EXERCISE: Please write out the part of the listing that opens with the line containing "Click the 32" and closes with the line containing "[x=214, y=819]", word for word.

---------------

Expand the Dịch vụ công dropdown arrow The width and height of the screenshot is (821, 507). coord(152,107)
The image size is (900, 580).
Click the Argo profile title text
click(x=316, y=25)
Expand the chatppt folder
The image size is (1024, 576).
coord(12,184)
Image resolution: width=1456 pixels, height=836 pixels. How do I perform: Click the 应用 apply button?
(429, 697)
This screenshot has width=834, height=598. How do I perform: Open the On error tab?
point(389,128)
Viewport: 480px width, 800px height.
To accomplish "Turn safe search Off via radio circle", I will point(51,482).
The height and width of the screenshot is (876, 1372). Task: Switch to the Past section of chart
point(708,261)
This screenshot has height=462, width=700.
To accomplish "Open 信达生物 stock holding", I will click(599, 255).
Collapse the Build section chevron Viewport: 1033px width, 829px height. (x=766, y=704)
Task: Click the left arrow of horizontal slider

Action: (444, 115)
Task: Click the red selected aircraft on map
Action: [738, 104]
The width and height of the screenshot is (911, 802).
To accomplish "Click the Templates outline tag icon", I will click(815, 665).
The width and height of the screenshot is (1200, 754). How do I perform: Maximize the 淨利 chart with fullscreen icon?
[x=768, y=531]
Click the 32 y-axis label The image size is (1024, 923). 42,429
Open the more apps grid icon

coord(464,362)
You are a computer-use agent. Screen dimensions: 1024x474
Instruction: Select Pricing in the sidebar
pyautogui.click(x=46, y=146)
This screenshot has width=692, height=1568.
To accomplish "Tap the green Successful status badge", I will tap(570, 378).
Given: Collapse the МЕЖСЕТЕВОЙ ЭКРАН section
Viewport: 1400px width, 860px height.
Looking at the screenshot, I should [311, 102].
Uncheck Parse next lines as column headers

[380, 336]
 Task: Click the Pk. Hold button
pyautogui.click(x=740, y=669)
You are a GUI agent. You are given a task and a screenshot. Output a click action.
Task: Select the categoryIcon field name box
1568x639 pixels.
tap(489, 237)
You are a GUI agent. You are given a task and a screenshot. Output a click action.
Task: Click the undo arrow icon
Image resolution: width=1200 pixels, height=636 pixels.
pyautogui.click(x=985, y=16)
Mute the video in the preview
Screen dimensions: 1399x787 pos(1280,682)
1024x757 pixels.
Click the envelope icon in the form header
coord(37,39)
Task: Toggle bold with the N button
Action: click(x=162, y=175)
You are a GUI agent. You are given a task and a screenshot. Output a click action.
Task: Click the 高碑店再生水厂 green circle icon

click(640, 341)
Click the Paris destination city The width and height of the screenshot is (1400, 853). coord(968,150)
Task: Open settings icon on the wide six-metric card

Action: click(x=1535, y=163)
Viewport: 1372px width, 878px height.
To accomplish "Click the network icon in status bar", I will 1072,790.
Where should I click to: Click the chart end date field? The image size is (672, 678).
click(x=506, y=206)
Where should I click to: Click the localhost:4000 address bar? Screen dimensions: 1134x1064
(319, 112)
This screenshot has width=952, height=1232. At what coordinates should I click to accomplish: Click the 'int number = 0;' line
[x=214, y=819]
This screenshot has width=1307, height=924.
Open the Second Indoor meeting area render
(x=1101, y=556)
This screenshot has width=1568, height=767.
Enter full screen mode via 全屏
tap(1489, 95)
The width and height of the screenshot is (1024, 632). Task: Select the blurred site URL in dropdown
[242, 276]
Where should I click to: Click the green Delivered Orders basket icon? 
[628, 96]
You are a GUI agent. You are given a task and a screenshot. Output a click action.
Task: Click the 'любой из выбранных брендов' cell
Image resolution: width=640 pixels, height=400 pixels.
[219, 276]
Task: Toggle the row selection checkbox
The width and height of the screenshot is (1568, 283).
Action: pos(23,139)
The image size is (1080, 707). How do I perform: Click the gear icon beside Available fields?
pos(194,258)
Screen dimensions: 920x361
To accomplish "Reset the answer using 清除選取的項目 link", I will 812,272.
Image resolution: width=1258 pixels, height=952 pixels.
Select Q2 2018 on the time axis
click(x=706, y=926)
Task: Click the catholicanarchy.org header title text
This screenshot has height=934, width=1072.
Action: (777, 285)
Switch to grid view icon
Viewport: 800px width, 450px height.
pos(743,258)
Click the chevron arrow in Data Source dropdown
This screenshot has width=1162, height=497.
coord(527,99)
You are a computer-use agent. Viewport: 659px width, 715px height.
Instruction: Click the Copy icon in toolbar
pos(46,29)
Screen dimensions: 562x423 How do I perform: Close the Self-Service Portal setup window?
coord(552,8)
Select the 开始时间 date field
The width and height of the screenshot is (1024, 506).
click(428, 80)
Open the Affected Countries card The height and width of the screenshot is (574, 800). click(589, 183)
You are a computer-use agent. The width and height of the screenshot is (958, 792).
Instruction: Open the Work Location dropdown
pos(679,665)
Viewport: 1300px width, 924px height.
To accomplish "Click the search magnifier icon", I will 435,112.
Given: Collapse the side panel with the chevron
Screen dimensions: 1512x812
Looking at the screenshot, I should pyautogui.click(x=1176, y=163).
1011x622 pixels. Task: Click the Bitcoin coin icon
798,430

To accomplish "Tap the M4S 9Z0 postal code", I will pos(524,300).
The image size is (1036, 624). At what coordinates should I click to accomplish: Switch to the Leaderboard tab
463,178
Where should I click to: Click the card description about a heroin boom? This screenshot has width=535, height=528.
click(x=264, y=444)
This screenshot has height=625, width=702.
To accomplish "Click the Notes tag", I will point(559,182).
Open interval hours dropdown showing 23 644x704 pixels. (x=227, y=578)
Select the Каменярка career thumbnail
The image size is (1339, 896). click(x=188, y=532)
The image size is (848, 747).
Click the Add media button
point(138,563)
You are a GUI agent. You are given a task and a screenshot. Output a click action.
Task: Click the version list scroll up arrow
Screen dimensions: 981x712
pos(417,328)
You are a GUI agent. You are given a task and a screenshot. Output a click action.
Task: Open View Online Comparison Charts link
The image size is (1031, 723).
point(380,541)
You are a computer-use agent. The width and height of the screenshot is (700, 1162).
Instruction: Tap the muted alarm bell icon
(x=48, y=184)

---------------

RESPONSE BELOW:
Click the 32 y-axis label The image size is (1024, 923). 42,429
Open the more apps grid icon

coord(464,362)
You are a computer-use agent. Screen dimensions: 1024x474
Instruction: Select Pricing in the sidebar
pyautogui.click(x=46, y=146)
This screenshot has width=692, height=1568.
To accomplish "Tap the green Successful status badge", I will tap(570, 378).
Given: Collapse the МЕЖСЕТЕВОЙ ЭКРАН section
Viewport: 1400px width, 860px height.
Looking at the screenshot, I should [311, 102].
Uncheck Parse next lines as column headers

[380, 336]
 Task: Click the Pk. Hold button
pyautogui.click(x=740, y=669)
You are a GUI agent. You are given a task and a screenshot. Output a click action.
Task: Select the categoryIcon field name box
1568x639 pixels.
tap(489, 237)
You are a GUI agent. You are given a task and a screenshot. Output a click action.
Task: Click the undo arrow icon
Image resolution: width=1200 pixels, height=636 pixels.
pyautogui.click(x=985, y=16)
Mute the video in the preview
Screen dimensions: 1399x787 pos(1280,682)
1024x757 pixels.
Click the envelope icon in the form header
coord(37,39)
Task: Toggle bold with the N button
Action: click(x=162, y=175)
You are a GUI agent. You are given a task and a screenshot. Output a click action.
Task: Click the 高碑店再生水厂 green circle icon

click(640, 341)
Click the Paris destination city The width and height of the screenshot is (1400, 853). coord(968,150)
Task: Open settings icon on the wide six-metric card

Action: click(x=1535, y=163)
Viewport: 1372px width, 878px height.
To accomplish "Click the network icon in status bar", I will 1072,790.
Where should I click to: Click the chart end date field? The image size is (672, 678).
click(x=506, y=206)
Where should I click to: Click the localhost:4000 address bar? Screen dimensions: 1134x1064
(319, 112)
This screenshot has width=952, height=1232. At what coordinates should I click to accomplish: Click the 'int number = 0;' line
[x=214, y=819]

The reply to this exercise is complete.